-- AVAILABLE DATA start --

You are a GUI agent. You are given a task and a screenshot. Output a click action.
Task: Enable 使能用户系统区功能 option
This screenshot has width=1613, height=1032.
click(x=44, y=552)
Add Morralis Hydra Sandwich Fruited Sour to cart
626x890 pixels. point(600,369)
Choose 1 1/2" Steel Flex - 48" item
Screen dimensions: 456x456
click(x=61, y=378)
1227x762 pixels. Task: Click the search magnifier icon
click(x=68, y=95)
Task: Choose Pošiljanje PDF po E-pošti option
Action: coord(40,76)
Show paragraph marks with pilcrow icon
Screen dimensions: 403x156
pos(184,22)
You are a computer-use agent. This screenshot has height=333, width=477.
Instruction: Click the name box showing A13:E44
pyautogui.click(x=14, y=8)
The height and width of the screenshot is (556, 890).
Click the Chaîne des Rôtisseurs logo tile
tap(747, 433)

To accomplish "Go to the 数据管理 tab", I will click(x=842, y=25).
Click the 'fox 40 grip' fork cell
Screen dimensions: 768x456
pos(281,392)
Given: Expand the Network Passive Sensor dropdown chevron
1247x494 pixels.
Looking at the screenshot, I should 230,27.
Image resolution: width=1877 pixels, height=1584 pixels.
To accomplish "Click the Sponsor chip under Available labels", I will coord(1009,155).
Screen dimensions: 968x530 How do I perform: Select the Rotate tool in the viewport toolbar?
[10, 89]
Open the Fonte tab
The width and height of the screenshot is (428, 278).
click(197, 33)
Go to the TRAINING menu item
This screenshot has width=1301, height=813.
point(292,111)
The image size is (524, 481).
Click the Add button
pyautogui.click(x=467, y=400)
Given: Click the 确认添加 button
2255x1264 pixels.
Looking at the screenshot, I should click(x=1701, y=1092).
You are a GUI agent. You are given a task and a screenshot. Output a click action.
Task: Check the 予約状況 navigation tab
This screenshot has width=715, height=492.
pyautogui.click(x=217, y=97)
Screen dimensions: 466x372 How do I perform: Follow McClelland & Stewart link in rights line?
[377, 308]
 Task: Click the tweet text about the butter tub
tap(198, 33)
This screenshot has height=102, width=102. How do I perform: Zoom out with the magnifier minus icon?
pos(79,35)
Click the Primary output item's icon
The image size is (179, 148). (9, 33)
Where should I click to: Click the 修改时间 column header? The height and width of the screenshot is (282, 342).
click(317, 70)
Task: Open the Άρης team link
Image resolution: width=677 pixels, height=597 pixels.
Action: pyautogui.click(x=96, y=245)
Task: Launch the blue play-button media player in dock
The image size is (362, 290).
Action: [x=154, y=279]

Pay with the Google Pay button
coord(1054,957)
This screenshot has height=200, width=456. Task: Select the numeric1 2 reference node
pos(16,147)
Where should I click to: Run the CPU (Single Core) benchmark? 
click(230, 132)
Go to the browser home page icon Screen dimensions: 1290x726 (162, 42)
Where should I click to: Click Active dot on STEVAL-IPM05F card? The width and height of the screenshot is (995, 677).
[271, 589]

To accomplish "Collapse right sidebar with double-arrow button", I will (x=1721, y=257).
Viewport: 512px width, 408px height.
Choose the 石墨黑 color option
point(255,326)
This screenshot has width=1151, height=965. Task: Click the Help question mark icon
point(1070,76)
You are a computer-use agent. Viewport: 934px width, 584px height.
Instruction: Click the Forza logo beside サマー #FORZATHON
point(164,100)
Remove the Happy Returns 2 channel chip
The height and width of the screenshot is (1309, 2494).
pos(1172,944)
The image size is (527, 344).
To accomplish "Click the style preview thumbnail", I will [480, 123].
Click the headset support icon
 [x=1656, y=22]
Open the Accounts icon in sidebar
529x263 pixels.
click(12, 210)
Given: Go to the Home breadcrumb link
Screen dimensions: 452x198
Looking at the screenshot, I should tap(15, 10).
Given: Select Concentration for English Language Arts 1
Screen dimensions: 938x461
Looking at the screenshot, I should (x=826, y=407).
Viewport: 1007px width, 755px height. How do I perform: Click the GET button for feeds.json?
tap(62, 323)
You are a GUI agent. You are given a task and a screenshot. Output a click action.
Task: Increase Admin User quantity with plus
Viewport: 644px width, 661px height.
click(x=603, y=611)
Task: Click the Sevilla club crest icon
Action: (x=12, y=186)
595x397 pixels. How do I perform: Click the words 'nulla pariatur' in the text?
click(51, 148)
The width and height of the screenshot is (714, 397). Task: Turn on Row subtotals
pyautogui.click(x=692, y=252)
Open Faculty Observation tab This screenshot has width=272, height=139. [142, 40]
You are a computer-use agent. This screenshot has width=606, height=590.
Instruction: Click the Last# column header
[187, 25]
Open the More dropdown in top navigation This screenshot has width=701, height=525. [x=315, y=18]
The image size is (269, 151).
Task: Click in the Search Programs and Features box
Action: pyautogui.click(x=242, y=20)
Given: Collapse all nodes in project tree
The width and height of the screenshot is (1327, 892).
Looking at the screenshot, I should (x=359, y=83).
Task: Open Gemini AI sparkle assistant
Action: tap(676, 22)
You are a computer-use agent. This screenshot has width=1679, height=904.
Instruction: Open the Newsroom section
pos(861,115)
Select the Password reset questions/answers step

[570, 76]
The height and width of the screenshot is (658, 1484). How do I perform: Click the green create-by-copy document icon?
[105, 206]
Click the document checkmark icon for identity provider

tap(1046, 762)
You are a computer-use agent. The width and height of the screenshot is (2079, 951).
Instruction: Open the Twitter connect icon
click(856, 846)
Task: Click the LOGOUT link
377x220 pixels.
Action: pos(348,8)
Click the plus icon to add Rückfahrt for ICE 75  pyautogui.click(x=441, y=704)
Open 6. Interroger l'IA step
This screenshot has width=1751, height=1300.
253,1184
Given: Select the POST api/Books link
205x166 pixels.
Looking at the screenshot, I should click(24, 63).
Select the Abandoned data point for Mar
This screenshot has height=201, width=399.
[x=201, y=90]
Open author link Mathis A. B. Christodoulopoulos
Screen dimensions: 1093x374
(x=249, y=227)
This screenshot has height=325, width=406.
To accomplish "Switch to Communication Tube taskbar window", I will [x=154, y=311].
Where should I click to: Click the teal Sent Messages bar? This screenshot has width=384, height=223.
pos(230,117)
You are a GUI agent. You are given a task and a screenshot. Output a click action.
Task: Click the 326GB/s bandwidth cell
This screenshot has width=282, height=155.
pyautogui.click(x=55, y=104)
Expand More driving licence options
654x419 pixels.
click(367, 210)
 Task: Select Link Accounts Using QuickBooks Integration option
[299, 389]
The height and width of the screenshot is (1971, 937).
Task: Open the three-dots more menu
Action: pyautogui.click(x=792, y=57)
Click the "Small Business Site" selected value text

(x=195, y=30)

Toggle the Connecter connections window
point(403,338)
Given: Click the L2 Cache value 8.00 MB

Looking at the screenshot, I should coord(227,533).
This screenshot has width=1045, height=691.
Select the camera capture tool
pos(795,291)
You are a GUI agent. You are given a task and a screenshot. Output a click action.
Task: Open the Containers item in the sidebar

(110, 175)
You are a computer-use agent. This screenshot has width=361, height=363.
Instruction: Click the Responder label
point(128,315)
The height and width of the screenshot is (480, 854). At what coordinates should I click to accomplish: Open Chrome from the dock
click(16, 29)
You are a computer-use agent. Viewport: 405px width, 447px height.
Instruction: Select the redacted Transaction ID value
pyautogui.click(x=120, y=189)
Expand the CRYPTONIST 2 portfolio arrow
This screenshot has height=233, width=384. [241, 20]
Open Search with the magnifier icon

-- AVAILABLE DATA end --

▶ _GIVEN EXERCISE_
Copy out the lines starting with the line that contains "Open 6. Interroger l'IA step" and going on through the line that contains "(x=249, y=227)", exactly as they appear.

▶ _RIGHT ANSWER_
Open 6. Interroger l'IA step
This screenshot has width=1751, height=1300.
253,1184
Given: Select the POST api/Books link
205x166 pixels.
Looking at the screenshot, I should click(24, 63).
Select the Abandoned data point for Mar
This screenshot has height=201, width=399.
[x=201, y=90]
Open author link Mathis A. B. Christodoulopoulos
Screen dimensions: 1093x374
(x=249, y=227)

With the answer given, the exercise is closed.